» What to do
1. Copy word for word the section of the post on Google's AdWords announcement below that begins with the words containing "So to call out" and ends with "reason behind this.".
2. According to the post on Google's AdWords announcement, which comparison shopping site does eBay own?

» Text extract
■ ■ ■

With little fanfare, Google posted the following announcement on their Inside AdWords blog this week:

The following types of websites are likely to merit low landing page quality scores and may be difficult to advertise affordably. In addition, it’s important for advertisers of these types of websites to adhere to our landing page quality guidelines regarding unique content.

  • eBook sites that show frequent ads
  • ‘Get rich quick’ sites
  • Comparison shopping sites
  • Travel aggregators
  • Affiliates that don’t comply with our affiliate guidelines

Sounds pretty innocuous at first, that is until you read the line “Comparison shopping sites.”

To me, this is huge news, for three reasons. First, comparison shopping engines (CSEs) drive a huge percentage of Google’s revenue. I don’t know the exact percentage, but it wouldn’t shock me if all the CSEs combined (Shopping.com, Shopzilla, Nextag, Smarter, Become, etc) made up 10% or more of Google’s AdWords revenue.

So to call out these sites as being ‘bad sites’ that Google will try to disallow is sort of like your local grocery store saying that they will no longer sell candy because it’s bad for you. As we all know, however, Google does not make decisions based on some sort of higher standard of ethics or consumer advocacy, so for Google to directly attack CSEs, there must be a darn good financial reason behind this.

And that brings me to reason number two: Google’s continued war against eBay and Microsoft. As I’ve discussed in the past, Google has developed a lot of products to directly compete against these two companies. And guess what? Each of them has a comparison shopping site – eBay owns Shopping.com and MSN has MSN Shopping (though I am not sure whether they actually advertise on Google or not). What better way to hurt your rivals than to prevent them from advertising on your site, which just so happens to be the biggest advertising medium online?

The real revenue impact, however, comes with reason #3: Google Base. Preventing other CSEs from advertising on Google will naturally inhibit their ability to grow their user base. At the same time, Google’s universal search initiative has increasingly emphasized Google Base results within Google natural search results.

■ ■ ■

» Collected material

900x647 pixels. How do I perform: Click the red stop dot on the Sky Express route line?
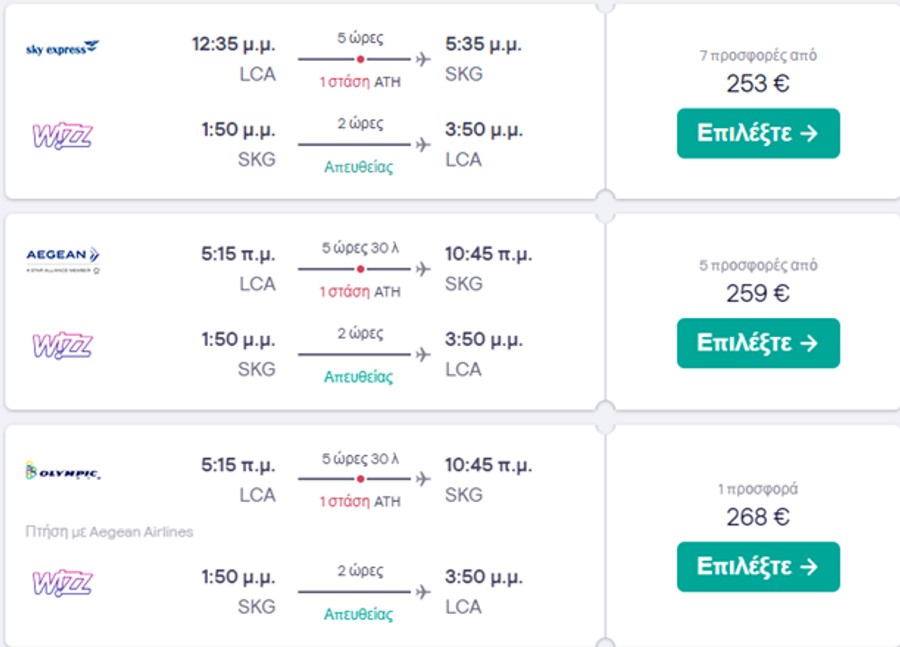[360, 59]
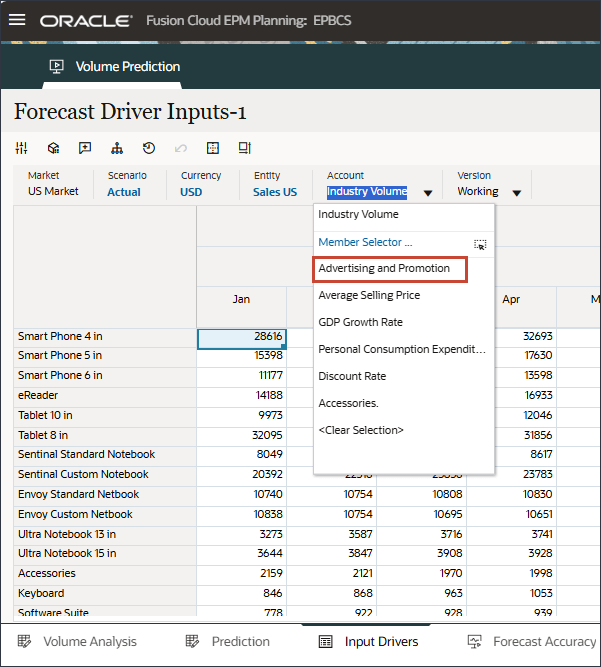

■ ■ ■

» Results for the exercise
1.
So to call out these sites as being ‘bad sites’ that Google will try to disallow is sort of like your local grocery store saying that they will no longer sell candy because it’s bad for you. As we all know, however, Google does not make decisions based on some sort of higher standard of ethics or consumer advocacy, so for Google to directly attack CSEs, there must be a darn good financial reason behind this.

2. Shopping.com